_What you need to do_. Pull every line that holds the word "will" from the entries.

[Records excerpted from a collection]

________________________________________

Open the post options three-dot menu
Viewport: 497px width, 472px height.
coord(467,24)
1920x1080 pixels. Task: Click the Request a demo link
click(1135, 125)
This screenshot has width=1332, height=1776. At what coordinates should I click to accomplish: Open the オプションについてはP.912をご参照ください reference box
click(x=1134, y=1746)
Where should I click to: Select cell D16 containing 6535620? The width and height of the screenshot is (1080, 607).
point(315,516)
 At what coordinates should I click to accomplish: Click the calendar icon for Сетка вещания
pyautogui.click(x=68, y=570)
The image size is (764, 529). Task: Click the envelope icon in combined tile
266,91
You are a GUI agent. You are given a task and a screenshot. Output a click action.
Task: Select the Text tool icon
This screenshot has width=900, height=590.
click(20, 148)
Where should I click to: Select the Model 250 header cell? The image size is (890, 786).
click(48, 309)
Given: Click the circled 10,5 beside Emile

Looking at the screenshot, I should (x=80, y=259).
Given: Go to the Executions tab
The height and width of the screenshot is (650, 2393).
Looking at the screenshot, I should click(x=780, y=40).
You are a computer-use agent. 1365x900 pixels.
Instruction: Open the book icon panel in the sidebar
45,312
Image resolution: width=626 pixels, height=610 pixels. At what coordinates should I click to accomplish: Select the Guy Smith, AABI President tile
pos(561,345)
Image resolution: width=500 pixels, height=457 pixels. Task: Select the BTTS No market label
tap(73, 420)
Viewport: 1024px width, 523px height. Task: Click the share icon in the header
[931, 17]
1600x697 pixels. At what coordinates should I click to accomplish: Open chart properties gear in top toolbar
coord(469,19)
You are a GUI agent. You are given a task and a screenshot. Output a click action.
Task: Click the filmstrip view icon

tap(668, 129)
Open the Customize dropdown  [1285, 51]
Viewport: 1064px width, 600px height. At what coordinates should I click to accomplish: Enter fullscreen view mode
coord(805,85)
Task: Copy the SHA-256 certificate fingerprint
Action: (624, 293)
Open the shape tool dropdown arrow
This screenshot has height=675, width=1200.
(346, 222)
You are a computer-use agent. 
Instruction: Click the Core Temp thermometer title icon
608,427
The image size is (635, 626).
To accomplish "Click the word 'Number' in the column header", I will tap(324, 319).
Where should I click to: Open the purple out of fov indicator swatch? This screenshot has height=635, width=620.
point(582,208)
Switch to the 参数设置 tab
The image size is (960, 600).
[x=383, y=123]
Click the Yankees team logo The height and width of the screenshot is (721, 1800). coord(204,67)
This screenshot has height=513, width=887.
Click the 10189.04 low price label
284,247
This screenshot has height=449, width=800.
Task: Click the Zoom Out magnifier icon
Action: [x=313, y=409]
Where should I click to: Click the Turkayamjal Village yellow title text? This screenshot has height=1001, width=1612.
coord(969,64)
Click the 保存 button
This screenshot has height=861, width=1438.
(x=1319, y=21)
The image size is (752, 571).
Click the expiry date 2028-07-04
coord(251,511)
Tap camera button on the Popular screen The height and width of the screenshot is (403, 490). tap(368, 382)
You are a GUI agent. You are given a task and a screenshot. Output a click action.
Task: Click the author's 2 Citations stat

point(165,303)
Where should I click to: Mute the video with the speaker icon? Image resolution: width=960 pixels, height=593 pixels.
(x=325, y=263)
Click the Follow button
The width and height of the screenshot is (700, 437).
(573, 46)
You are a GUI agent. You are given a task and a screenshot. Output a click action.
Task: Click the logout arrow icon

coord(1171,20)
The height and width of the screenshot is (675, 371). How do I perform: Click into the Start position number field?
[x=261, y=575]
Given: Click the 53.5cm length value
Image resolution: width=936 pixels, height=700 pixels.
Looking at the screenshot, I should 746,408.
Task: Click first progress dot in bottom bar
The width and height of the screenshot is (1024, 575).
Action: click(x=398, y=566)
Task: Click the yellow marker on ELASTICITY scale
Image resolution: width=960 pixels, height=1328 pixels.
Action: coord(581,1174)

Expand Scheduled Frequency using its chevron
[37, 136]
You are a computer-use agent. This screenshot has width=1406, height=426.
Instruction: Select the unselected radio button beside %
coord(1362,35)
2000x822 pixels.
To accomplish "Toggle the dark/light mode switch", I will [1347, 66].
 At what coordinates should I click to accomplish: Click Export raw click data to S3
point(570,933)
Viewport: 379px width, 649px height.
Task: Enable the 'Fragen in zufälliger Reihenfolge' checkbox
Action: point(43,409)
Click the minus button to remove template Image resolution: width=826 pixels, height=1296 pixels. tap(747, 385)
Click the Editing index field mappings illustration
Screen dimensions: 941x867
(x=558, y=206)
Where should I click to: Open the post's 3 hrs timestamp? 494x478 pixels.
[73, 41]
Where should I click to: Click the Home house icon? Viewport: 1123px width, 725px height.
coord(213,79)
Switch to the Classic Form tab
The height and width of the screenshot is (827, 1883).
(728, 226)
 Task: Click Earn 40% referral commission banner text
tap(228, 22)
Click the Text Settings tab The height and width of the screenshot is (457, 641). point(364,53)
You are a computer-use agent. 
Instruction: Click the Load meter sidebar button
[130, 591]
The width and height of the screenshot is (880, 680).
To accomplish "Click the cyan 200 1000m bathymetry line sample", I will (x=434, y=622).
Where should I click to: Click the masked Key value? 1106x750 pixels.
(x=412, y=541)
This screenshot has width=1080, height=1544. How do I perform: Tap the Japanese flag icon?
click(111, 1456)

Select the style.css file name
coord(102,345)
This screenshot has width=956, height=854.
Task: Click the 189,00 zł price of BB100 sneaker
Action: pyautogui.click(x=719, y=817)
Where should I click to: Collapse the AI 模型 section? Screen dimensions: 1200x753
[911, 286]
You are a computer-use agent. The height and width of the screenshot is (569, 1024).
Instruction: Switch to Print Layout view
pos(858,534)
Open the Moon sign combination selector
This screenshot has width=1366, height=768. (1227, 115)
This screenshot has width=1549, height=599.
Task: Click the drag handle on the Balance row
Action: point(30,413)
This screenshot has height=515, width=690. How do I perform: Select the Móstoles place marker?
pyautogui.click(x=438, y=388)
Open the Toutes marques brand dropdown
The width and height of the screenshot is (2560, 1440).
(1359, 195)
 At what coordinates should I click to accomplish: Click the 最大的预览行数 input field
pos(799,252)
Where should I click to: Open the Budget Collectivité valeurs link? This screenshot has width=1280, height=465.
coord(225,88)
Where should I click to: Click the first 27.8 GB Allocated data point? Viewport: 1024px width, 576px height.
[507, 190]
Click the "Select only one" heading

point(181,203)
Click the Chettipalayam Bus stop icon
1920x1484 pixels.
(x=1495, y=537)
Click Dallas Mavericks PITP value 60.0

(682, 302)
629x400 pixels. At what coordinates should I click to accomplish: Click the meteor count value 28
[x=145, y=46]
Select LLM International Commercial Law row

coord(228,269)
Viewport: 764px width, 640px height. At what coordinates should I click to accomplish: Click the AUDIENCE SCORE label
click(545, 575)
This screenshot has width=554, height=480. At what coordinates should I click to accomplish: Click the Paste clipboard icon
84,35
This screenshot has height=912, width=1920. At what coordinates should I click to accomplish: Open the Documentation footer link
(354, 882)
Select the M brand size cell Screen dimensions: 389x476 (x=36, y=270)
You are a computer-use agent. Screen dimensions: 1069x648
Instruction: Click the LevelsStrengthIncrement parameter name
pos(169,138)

________________________________________

_Output below_.
To accomplish "Click the word 'Number' in the column header", I will tap(324, 319).
To accomplish "Toggle the dark/light mode switch", I will [1347, 66].
To accomplish "Click the cyan 200 1000m bathymetry line sample", I will (x=434, y=622).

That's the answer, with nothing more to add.